Non-record submissions follow the same format as record submissions. Your PR folder must include:
  1. README.md — explains the submission in reasonable detail
  2. submission.json — includes your name, GitHub ID, val_bpb, and metadata
  3. train.log — exact log produced by the training script
  4. train_gpt.py — the training script, which must compile and run from within the records folder
See Submission Requirements for the full file specifications and submission.json format.

Folder location

Non-record submissions go under /records/track_non_record_16mb/ with a date-prefixed folder name:
records/
└── track_non_record_16mb/
    └── 2026-03-18_Quasi10Bfrom50B_SP1024_9x512_KV4_4h_pgut3/
        ├── README.md
        ├── submission.json
        ├── train.log
        └── train_gpt.py
The 4-hour baseline example — the same baseline architecture trained for 4 hours instead of 10 minutes — reached val_bpb: 1.2074 (vs. 1.2244 for the 10-minute record), demonstrating the gains available from more compute even with the same architecture:
{
  "author": "Will DePue",
  "github_id": "williamd",
  "name": "4-Hour Quasi-10B SP1024",
  "blurb": "Unlimited compute track: SP-1024 9x512 KV4 run on pgut3 for 4 hours against the quasi10Bfrom50B 50k-eval export; pre-quant reached 1.1749 BPB at wallclock stop and final int8+zlib roundtrip scored 1.2074 under the 16,000,000-byte cap.",
  "date": "2026-03-18T11:53:00Z",
  "track": "non-record-unlimited-compute-16mb",
  "val_loss": 2.03860961,
  "val_bpb": 1.20737944,
  "pre_quant_val_loss": 1.9837,
  "pre_quant_val_bpb": 1.1749,
  "step_stop": 329430,
  "wallclock_seconds": 14400.039,
  "bytes_total": 15810161,
  "bytes_model_int8_zlib": 15762519,
  "bytes_code": 47642
}

Unlimited compute track

Runs that exceed the 10-minute wall-clock limit can still be submitted to the non-record track.

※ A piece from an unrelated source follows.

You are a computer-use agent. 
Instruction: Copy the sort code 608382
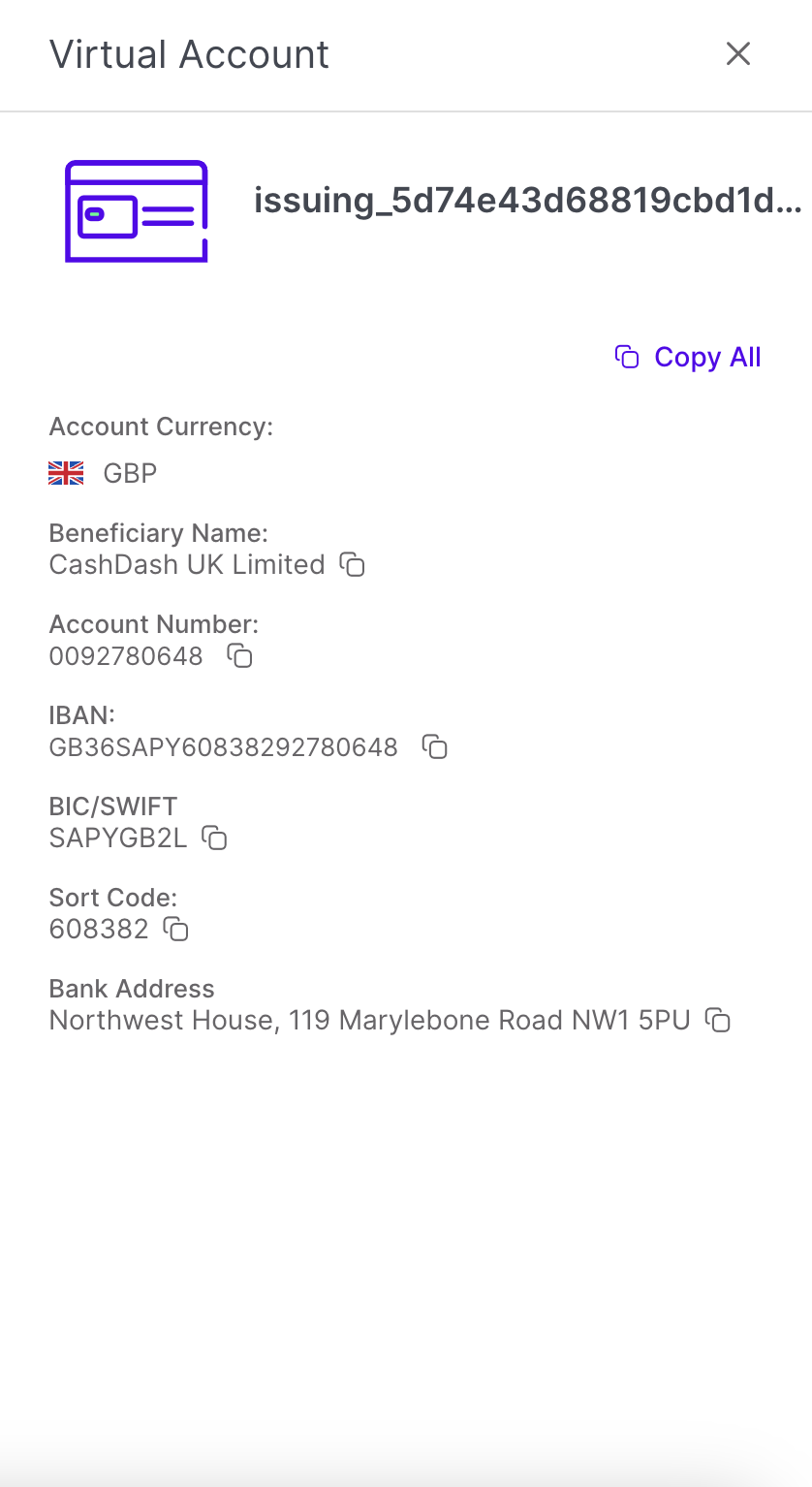[175, 930]
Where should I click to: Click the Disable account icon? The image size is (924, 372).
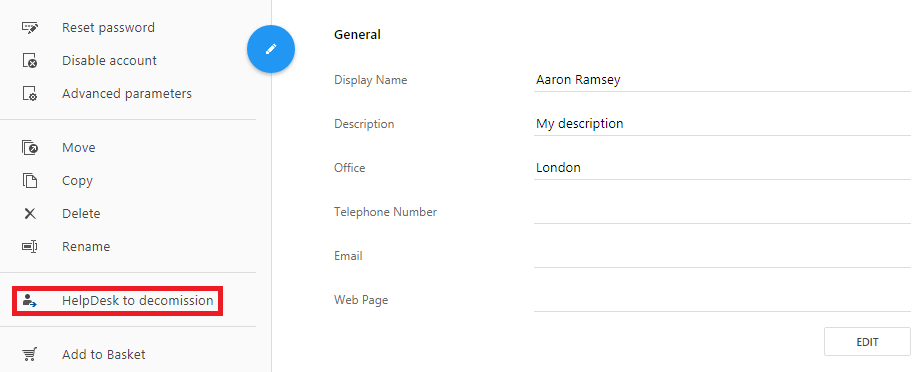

Note your compute usage explicitly in the README:
# To disable the wall-clock cap entirely:
MAX_WALLCLOCK_SECONDS=0
When submitting an unlimited-compute run, note MAX_WALLCLOCK_SECONDS=0 (or the actual limit you used) in your README so reviewers understand the compute budget. The artifact size limit of 16,000,000 bytes still applies.

PRs on core code

The train_gpt.py and train_gpt_mlx.py scripts are intended as good starting points for new participants, not SOTA configs. PRs directly against these scripts are accepted if they tune, improve, or simplify the code without significantly increasing complexity.
Improvements to the core training scripts should remain general-purpose launch points. Any best-performing model configs should be kept in the /records/ folder rather than baked into the root scripts.